We know that ripping the quarks in a hadron apart will not give us free quarks, but rather new (anti-)quarks are generated that neutralize the color charges of the quarks. We also know that the total color charge of the universe should be zero. These two arguments give the well-known assertion that there are no free quarks, or in fact any free particles with non-zero color charge, in the universe.
But this conclusion does not seem sound to me. My counterarguments are:
- Cosmic inflation ended at about $10^{-32}\textrm{ s}$ after the Big Bang.
- Thus, when the cosmic inflation had just ended, any given quark in the universe only had time to interact causally with particles within about $10^{-24}\textrm{ m}$ from itself. This is within the asymptotic freedom length scale of the strong interaction, so up to this time, quarks acted as if they are free particles, and did not display color confinement. In other words, a quark did not have time to know the colors of all the quarks within the confinement radius ($\sim 10^{-15} \textrm{ m}$), so it cannot force its neighborhood to have zero color charge, even though the total size of the universe after the inflation epoch might have been much larger than the confinement radius.
- Even if the whole universe is color-neutral, the local color charges at individual spatial points of the universe must exhibit statistical fluctuations. In particular, just after the end of inflation the quarks were essentially free, so the correlation of the color charges between two spatial locations should be essentially zero. Consequently, the color charges should exhibit square root law fluctuations. That is, if you select a spatial region so that the region contains $N$ quarks, and you observe the total color charge within that region, you should find a color charge whose magnitude is about $\sqrt{N}$, unless the region is comparable in size to the universe, where the constraint that the whole universe is color-neutral comes into play and reduces the expected color charge.
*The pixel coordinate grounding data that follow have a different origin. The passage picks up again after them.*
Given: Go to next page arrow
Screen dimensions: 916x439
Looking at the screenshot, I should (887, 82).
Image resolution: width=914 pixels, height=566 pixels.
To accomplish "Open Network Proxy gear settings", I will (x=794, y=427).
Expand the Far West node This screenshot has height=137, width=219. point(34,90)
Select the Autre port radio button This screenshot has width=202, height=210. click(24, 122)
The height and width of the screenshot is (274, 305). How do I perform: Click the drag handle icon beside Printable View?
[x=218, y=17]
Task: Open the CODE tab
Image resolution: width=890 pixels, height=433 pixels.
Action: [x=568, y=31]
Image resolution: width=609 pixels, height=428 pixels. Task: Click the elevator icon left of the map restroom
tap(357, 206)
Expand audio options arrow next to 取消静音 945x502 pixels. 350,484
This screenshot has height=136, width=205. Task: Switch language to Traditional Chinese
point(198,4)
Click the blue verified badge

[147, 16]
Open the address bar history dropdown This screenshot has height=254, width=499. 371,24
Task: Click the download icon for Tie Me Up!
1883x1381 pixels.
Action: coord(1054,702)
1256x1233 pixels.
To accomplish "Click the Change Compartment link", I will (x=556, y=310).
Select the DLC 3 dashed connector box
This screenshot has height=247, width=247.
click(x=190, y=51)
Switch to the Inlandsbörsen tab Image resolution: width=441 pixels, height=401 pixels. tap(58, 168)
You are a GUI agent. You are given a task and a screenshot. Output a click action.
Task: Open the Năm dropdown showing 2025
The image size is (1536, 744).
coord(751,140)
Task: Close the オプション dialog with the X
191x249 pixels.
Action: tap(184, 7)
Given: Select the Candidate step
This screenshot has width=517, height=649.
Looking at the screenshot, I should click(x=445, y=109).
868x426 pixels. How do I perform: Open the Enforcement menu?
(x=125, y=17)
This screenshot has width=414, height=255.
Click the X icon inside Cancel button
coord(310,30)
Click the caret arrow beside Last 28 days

It's equally easy to see that, the probability that the total color charge in the region was zero, is on the order of $1/\sqrt{N}$. (Note that this point is not covered in related questions already present on Physics SE, e.g. this, this and this, and it is essential for my argument, so I think the present question is not duplicate.)
- It's probably true, or at least not yet ruled out, that our observable universe is smaller than the entire universe. If this is true, then if we select the region as the part of the universe (at the time just after the inflation) that was within our past light cone (hereafter called region A), then the region did not contain the whole universe.
- Region A would have encapsulated an astronomical number of quarks, many orders of magnitudes more (because of the antiquarks that did not survive till now) than the quarks in our observable universe now (on the order of $10^{80}$). As a result, the probability that the total color charge within region A was zero is negligible, below $10^{-40}$ or so.
- The world lines of all colored particles in region A eventually cross our past light cone, while those colored particles that were outside region A cannot cross our past light cone. Thus the total color charge in our observable universe is equal to the total color charge of region A, and is thus almost surely not zero!
- Moreover, most of the color charge probably still remained inside our past light cone even after color confinement went into effect due to the quark-gluon plasma decayed into hadrons. This is because the hadron epoch ended very early (within $1 \textrm{ s}$ after the Big Bang), and the universe expanded really fast (at age $1 \textrm{ s}$ the universe was already 10 lightyears in radius) so that most of the quarks that were within region A did not have time to be causally connected to the boundary of our past light cone.
In sum, the problem seems to be: the primordial quark-gluon plasma had statistical fluctuations that gave some parts of it a transient non-zero color charge. And cosmic inflation could separate some positive fluctuations from negative ones for a sufficiently long time (all the way till now) that the fluctuations failed to neutralize each other even when hadrons started to form. If this indeed happened, there must be (or at least have been) free particles with non-zero color charge, in our observable universe, despite that they may be extremely rare (less than $1$ color charge per $10^{40}$ quarks), so we have not found them yet.
Does the above reasoning make sense? If I do miss something, does my reasoning still show that the absence of free color-charged particles at least does not trivially follow from color confinement, since one must first show that the primordial color charge fluctuations did die out completely before the formation of hadrons?